Investor Relations Manager

Around the world, people are living longer. The World Health Organization (WHO) estimates that 1 in 6 people will be aged 60 years or older by 2030. As societies age, the demand for healthcare services is likely to grow. That’s why we view medical devices, pharmaceutical products and healthcare technology as promising long-term investment opportunities.

THE GLOBAL CHALLENGE OF AGEING AND OBESITY

Global life expectancies have improved significantly in recent years. Better access to health care, education and food, as well as declining child and maternal mortality rates, have increased lifespans around the world. Between 2000 and 2019, the WHO reported that global life expectancy had increased by more than six years – from 66.8 to 73.1. 1With people living extended lives, the prevalence of chronic conditions and diseases associated with older age, such as hearing loss, dementia and diabetes, are likely to rise in the coming years. 2Technological advancements and scientific progress have improved patient outcomes by enabling better diagnosis, prevention and treatment.

Figure 1. Percentage of adults aged 20 and older considered overweight

Source: Statista, 2024.

Although longevity is improving, another global health challenge is surfacing. Obesity rates around the world have been escalating. Long considered to be a problem faced by high-income economies, about 70% of the world’s obese people live in low- and middle-income countries as of 2020. 3Processed foods, reduced exercise and rising incomes, for instance, have led to higher consumption rates of unhealthy foods. 4The American Medical Association estimates that there are around 200 obesity-related diseases, including diabetes and high blood pressure. 5By 2035, more than half of the world’s population is expected to be affected by excessive weight levels. 6

Longer lives and growing obesity rates are driving up health costs worldwide. In the United States, health care spending grew by 4.1% in 2022 to $4.5 trillion, or $13,493 per person. 7Health care spending currently amounts to 17.3% of the country’s GDP – three times more than the 5% GDP budgeted in 1960. 8The picture is similar in other countries, too. In 2022, member countries of the Organisation for Economic Co-operation and Development (OECD) spent on average 9.2% of their GDP on healthcare, up from the 2013-2019 average of 8.8%. 9

DIAGNOSING THE HEALTHCARE SECTOR: A FOCUS ON QUALITY

From an investor’s perspective, the healthcare sector has long defied economic cycles because its products are considered as a vital necessity for people everywhere. In our view, ageing populations and rising obesity levels are likely to serve as long-term growth drivers for research and development (R&D) and innovation. Rising costs for healthcare systems will also likely encourage the creation of more efficient products and services. 10Given the essential nature of healthcare products and services, we believe it’s unlikely that macroeconomic developments (such as interest rates, wars, pandemics) could steer these long-term growth drivers off their current course.

Figure 2. Performance of the MSCI World Index pharmaceutical sector since 2004

Past performance is not indicative of future returns. Source: Comgest / Factset. Performance expressed in EUR; as at 30-Apr-2024.

The healthcare sector is vast and varied, encompassing everything from hearing aids to weight loss drugs and care facilities to ultrasound machines. Based on our experience, Comgest’s investment approach enables us to scan this universe of opportunities and uncover what we consider quality growth companies with durable competitive advantages. Our Comgest Pan Europe Equity Strategy has consisted of around 20%–35% healthcare companies over the past two decades (as shown in figure 3).

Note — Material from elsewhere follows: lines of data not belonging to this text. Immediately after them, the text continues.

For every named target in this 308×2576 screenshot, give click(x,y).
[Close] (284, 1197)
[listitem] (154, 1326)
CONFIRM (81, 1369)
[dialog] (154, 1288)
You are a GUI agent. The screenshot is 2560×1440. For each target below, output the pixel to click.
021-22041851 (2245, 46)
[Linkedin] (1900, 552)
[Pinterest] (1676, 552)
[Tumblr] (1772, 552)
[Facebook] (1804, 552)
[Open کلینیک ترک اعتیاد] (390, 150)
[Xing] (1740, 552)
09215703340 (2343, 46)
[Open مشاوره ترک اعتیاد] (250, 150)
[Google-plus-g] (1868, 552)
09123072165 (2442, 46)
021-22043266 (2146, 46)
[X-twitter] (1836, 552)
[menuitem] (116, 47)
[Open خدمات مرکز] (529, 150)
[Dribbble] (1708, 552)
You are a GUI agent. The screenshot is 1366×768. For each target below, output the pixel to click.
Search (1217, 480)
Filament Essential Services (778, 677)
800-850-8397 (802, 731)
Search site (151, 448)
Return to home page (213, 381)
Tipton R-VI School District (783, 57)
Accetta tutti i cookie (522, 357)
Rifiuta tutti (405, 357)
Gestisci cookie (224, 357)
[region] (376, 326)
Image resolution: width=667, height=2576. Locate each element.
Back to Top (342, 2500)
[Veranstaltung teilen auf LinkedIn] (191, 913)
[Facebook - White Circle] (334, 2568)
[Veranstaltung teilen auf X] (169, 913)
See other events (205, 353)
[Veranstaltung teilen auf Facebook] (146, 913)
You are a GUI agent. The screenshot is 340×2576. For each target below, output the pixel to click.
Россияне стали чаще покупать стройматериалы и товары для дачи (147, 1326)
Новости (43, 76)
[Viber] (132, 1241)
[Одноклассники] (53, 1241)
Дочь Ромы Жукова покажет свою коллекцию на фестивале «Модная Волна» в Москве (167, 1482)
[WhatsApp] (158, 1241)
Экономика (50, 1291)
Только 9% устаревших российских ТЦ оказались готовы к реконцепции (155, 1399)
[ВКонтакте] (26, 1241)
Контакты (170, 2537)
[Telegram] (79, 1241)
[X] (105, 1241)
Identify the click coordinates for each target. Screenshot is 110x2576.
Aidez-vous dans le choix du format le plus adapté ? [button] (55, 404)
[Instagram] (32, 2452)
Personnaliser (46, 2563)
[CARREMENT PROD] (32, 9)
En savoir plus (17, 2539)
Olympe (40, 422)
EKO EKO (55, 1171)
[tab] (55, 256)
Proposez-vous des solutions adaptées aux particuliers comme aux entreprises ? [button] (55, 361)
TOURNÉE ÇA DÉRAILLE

Figure 3. Comgest Pan Europe Equity Strategy Exposure to Healthcare Sector

Source: Comgest / Factset, 30-Apr-2024.

At Comgest, we are not thematic or sector investors. When you visit our website, you will not find an “anti-obesity fund” as part of our portfolio of products, nor will you see sector-specific job titles, like “Portfolio Manager – Healthcare”. That’s because we are generalist stock-pickers that look for company-specific drivers of growth and enduring competitive advantages – regardless of sector. In our view, this “generalist” approach ensures that our investment opportunities are diversified and that we are not blinded by one growth trend or sector at the cost of another.

Our investment approach places an emphasis on quality – not on predicting clinical trial results. In the healthcare sector, we are wary of business models that promise the next miracle drug. Pharmaceutical drug pipeline forecasts are difficult and news is quickly reflected in share prices. This makes investing in pharmaceutical manufacturers, the largest part of the healthcare sector, highly complex. In recent years, pharmaceutical companies have faced several market phases of underperformance, with an annual average return of around 6% over the past two decades. 11

We are aware of the fundamental challenges facing pharmaceutical companies, from price regulations to the capital-intensive nature of research and development (R&D). The timeline for developing a new drug can take years, sometimes even decades.

Pharmaceutical products undergo various preclinical and clinical test phases over several years. Of the countless products in an R&D pipeline, only a select few eventually receive authorisation for market use . Sometimes patents expire or price controls are put into place by government policymakers, as has been the case in the European Union 12and, more recently, the United States. 13Investors are highly reactive to R&D developments as successes and failures are also quickly reflected in a company’s share price.

Based on our experience, R&D spending is an essential competitive advantage for a healthcare company’s long-term success, but it’s not the only one. We seek pharmaceutical companies with deep competitive moats, built on innovation and culture, to drive sustainable growth.

As bottom-up stock pickers, we believe that companies with these distinctive strengths – regardless of their sector – have the potential to achieve continuous growth over time. Rather than getting bogged down in predicting pharmaceutical trials, we stick to our time-tested investment approach of identifying high-quality companies.

FOCUS. FOCUS. FOCUS.

Consider Danish pharmaceutical company Novo Nordisk. Since its founding over 100 years ago, the company has maintained a razoredge focus on combatting diabetes. We believe that Novo Nordisk’s specialisation in just a few product areas, including diabetes and haemophilia, has enabled it to increase production efficiency, realise R&D returns and strengthen its marketing strategies. The company’s R&D spending has made it difficult for competitors to gain a foothold in the diabetes market. 14In 2023, research and development costs represented 14% of net sales – compared to 13.6% in 2022 and 12.6% in 2021. 15The company’s accelerating R&D spending will likely further strengthen its already wide competitive moat in the coming years.

R&D spending has been a crucial part of Novo Nordisk’s growth story. In the past decade, the company overtook French rival Sanofi to become the leader in the diabetes treatment market by introducing a new treatment known as glucagon-like peptide-1 (GLP-1). As a result, Novo Nordisk’s share price has increased 70-fold over the past two decades, while Sanofi’s has largely stagnated (see figure 4).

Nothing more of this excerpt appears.